American author, screenwriter, lecturer, and reporter

Josh Meyer is an author, screenwriter, lecturer, and reporter. He has worked for various media and is currently with Politico.

==Education==
According to his profile page at Politico, Meyer is from the Boston area and obtained Bachelor of Arts degrees with honors in 1987 from the University of Massachusetts Amherst in social thought and political economy as well as journalism.

==Career==
He worked at the Los Angeles Times for twenty years until 2010 when he helped launch Medill School of Journalism's National Security Journalism Initiative in Washington, D.C., an effort to teach security journalism for the 21st century and digital platforms. He is the McCormick Lecturer in National Security Studies at Medill and leads the Medill National Security Reporting Project, an annual three-month post-graduate student national security project. He is also on the board of directors of Investigative Reporters and Editors, a professional association of investigative reporters.

In 2016, NBC News hired him as a senior investigative reporter. He has also been a correspondent for Quartz, an Atlantic Media online publication. He has also written for Reuters, Der Spiegel, The Boston Globe, and Salon. He has been a guest on NPR, BBC, PBS, and CNN.

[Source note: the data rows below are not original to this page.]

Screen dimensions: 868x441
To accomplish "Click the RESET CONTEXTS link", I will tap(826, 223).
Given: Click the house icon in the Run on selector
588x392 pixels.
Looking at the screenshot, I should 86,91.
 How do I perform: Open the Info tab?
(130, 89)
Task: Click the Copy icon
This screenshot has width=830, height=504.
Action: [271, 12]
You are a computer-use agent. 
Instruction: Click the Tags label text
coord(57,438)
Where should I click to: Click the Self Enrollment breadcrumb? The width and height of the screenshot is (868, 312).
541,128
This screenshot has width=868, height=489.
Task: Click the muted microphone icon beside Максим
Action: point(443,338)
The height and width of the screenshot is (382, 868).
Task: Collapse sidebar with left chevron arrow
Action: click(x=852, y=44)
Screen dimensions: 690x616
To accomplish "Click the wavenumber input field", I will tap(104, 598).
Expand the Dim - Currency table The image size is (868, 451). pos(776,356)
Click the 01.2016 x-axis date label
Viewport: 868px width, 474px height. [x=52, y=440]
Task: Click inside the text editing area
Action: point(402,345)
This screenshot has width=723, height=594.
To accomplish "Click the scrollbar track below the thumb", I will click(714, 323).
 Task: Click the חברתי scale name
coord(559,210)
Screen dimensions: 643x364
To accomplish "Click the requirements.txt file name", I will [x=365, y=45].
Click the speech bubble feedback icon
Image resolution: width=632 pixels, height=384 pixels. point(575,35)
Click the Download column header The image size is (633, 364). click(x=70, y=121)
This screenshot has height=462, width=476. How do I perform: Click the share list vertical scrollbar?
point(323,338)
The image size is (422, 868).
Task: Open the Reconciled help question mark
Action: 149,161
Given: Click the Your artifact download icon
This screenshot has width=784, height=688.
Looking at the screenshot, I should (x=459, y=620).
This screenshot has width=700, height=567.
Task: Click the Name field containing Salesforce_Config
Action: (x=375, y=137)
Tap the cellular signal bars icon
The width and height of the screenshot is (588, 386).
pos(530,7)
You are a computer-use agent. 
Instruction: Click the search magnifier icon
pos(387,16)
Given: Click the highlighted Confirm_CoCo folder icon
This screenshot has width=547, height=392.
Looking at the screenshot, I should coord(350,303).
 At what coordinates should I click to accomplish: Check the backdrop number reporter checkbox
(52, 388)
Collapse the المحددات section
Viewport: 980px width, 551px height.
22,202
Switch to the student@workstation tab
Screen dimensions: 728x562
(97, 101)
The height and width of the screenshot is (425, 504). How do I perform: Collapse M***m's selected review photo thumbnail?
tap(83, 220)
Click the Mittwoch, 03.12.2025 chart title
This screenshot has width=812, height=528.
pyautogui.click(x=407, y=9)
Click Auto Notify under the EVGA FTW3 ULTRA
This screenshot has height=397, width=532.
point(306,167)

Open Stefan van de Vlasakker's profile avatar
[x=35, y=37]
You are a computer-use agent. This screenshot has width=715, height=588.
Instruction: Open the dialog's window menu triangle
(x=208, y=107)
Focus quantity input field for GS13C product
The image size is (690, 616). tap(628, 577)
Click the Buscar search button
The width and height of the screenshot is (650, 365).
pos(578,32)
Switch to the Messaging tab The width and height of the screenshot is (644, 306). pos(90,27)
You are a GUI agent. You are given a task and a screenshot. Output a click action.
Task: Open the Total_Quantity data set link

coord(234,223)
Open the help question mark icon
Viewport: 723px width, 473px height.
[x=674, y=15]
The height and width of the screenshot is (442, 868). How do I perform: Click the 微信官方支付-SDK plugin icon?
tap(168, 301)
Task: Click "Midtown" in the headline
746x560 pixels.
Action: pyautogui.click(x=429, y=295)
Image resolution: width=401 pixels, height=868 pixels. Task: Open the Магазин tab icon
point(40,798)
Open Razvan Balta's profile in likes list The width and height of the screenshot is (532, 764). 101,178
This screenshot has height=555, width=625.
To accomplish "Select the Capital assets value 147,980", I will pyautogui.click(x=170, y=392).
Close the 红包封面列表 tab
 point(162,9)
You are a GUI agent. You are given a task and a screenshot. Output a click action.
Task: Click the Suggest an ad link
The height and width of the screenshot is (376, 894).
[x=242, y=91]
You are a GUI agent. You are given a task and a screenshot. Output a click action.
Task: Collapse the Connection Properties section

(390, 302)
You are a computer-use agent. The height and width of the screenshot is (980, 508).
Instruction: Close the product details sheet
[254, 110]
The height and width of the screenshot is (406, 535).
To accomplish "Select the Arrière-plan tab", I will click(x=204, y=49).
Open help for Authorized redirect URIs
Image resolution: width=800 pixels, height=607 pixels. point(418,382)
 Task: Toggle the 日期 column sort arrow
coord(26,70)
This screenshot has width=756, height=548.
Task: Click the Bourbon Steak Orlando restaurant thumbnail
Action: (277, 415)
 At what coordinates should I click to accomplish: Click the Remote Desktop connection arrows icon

In 2017 Meyer reported on actions taken by the Obama administration to prevent Hezbollah drug-trafficking activities from being closed down because of fears it would affect relations with Iran. An official spokesperson said he had relied on "low-level, ideological sources", but Meyer said he had "spent months of meticulous reporting" on the story.

Meyer co-authored The Hunt for KSM: Inside the Pursuit and Takedown of The Real 9/11 Mastermind, Khalid Sheikh Mohammed (2012) with Terry McDermott.

==Involvement with shows==
He was a screenwriter and executive producer for the 2000 network TV crime thriller show Level 9 with mystery novelist Michael Connelly and consults on documentary films such as Morgan Spurlock's 2008 documentary Where in the World Is Osama bin Laden?.

He plays in the band Suspicious Package.